8 Ocak 2018

Kanadı Kırık Kuşlar - Ayşe Kulin


1933 yılındayız.  Patoloji Bölümünün başkanı olacağı konuşulan Gerhard ve ailesi oldukça mutlu ve refah içindedir. Bu arada Frankfurt da Yahudiler Nazilerden çok baskı görmeye başlamıştır. Gece yarısı baskınlarıyla olmayacak sebeplerden tutuklamalar yapılmaktadır. Huzursuz olan Gerhard, bir bölüm arkadaşının uyarısıyla Frankfurt’u terk etmeye karar verir. Karısı Lisa’ya hademe ile bir mektup yollayıp evdeki tüm mücevher ve çocukları alıp Zürih’e, ailesinin yanına gitmesini tembihler. Gerhard, ilk trene binip İsviçre’ye gider ve kendisinden sonra gelen karısıyla çocuklarını orada karşılar. Gerhard artık işsizdir. Günlerce hatta aylarca iş arar ancak bulamaz. Kayınpederinin fikriyle Yahudi ve kaçak bilim adamlarına iş bulma bürosu açarlar. Bir müddet sonra beklenen haber Türkiye’den, kayınpederinin arkadaşı Prof. Malche’den gelir. Gelişmekte olan ülke, bilime ve iyi yetişmiş bilim adamına açtır.  
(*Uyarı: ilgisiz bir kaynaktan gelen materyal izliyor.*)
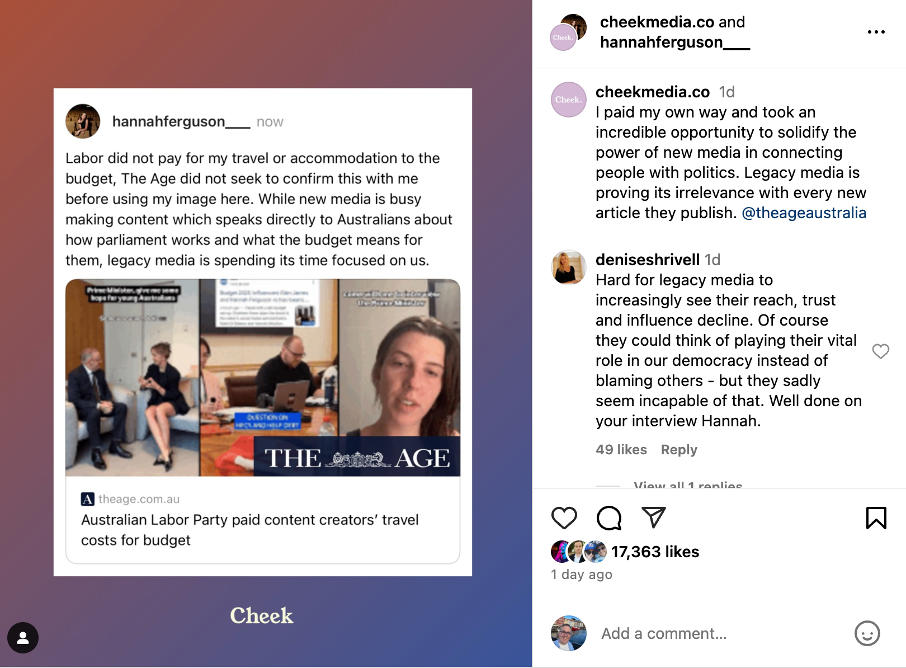Click tagged people icon on photo

(x=23, y=638)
Gerhard bu iş için İstanbul’a gider ve hayran olur. Daha sonra Ankara’yageçip  Prof. ile buluşur ve yalnız üç bilim insanına değil, kendisi de dahil tam otuz bilim adamına iş bulur. Artık kendilerine içtenlikle kucak açan bu ülkede, yeni hayatlarına başlarlar…


Kanadı Kırık Kuşlar romanı 1930 Almanya’sında başlıyor ve 2000li yılların Türkiye’sine uzanıyor. Schlimann ailesinin yıllar süren sürükleyici hikayesi sizi derinden etkiliyor… Ayşe Kulin’in harika yazım tarzı ve iyi romancılığı da cabası… Bir çırpıda, soluksuz okuyorsunuz.

Ayşe Kulin, fikirleriyle de okuru derinden etkiliyor ve diyor ki… “Ben isterim ki, herkes, yerli yerinde kalsın ve beğenmediği durumlarla mücadele etsin. Romanı yazarken da bu hissi vermek istedim: ‘Kalın ve direnin!’ Okumak da, gitmek de, kalmak da, mücadele etmek de, ‘Bana artık müsaade’ demek de... Size kalmış... Size ne iyi gelecekse onu yapın. Çünkü bu işin doğrusu yok, her insan başka bir dünya... Ama unutmayın başka vatan yok!”